Selon les informations communiquées par le parquet local, une autre personne a été blessée lors de cette attaque meurtrière perpétrée avec une arme à feu. Les autorités judiciaires ont immédiatement ouvert une enquête et assurent qu’elles suivront le protocole prévu pour les crimes commis à l’encontre des journalistes. Pourtant, force est de constater qu’au Mexique, l’écrasante majorité de ces assassinats reste impunie, à l’image de la plupart des homicides.
Une voix éteinte, un ami regretté
La radio qui employait Mauricio Cruz Solís lui a rendu un vibrant hommage. Dans un communiqué empreint d’émotion, elle décrit un «ami inconditionnel», une «source d’inspiration» et «une voix infatigable au service de la communauté». Des mots forts qui témoignent de l’engagement et de la personnalité de ce reporter, dont la voix a été réduite au silence de la pire des manières.
Un bilan effroyable
Depuis le début des années 2000, ce sont plus de 150 journalistes qui ont perdu la vie au Mexique selon l’organisation Reporters sans frontières (RSF). Un décompte macabre qui ne cesse de s’alourdir. D’après l’ONG Article 19, 2022 restera comme l’année la plus meurtrière pour la profession, avec au moins 13 assassinats documentés par le gouvernement.

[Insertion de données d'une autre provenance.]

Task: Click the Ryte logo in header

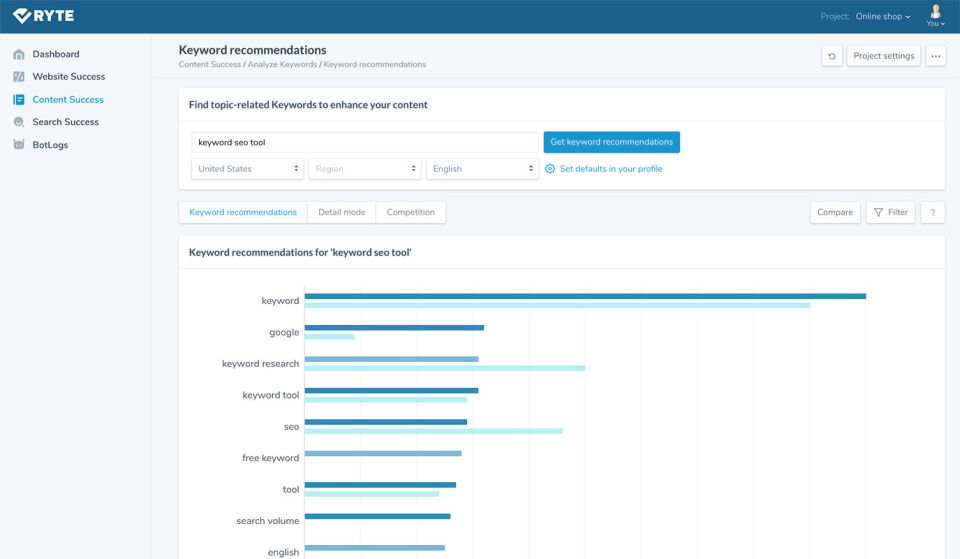Action: [43, 16]
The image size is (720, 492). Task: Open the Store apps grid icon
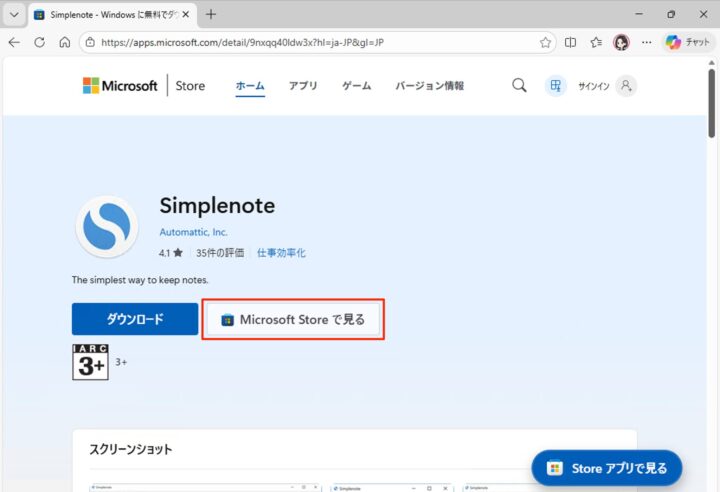[555, 86]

Veracruz, épicentre des violences
Certains États paient un plus lourd tribut que d’autres. C’est le cas de Veracruz, dans le sud-est du pays, qui détient le triste record du nombre de journalistes tués depuis 2000, avec 31 victimes. Durant le seul mandat du gouverneur Javier Duarte, entre 2010 et 2016, 18 reporters y ont été assassinés. Condamné en 2018 à 9 ans de prison pour blanchiment et association de malfaiteurs, Duarte incarne les liens troubles entre pouvoir politique et crime organisé.
Collusion mortifère
Car c’est bien cette collusion, cette porosité entre autorités corrompues et groupes criminels qui constitue la plus sérieuse menace pour les journalistes selon Reporters sans frontières. «Les professionnels qui couvrent des sujets sensibles en relation avec la politique ou le crime, surtout au niveau local, reçoivent des mises en garde ou des menaces, quand ils ne sont pas tout simplement assassinés», dénonce l’ONG.
Une protection insuffisante
Le Mexique s’est pourtant doté d’outils censés protéger les journalistes et lutter contre l’impunité. Depuis 2010, il existe un parquet spécial pour les crimes commis contre la presse. Et en 2012, un Mécanisme de protection des défenseurs des droits de l’homme et des journalistes a été mis en place. Mais ces deux entités manquent cruellement de moyens humains et financiers pour remplir efficacement leurs missions.
Dans ce contexte, exercer le métier de journaliste au Mexique relève presque de la mission impossible. Couvrir des sujets sensibles liés au trafic de drogue, à la corruption politique ou aux innombrables violations des droits humains expose à des risques considérables. C’est pourtant un travail indispensable pour informer la population et tenter de faire reculer la loi des cartels et de leurs complices. Un combat courageux et vital pour lequel Mauricio Cruz Solís a payé le prix le plus élevé.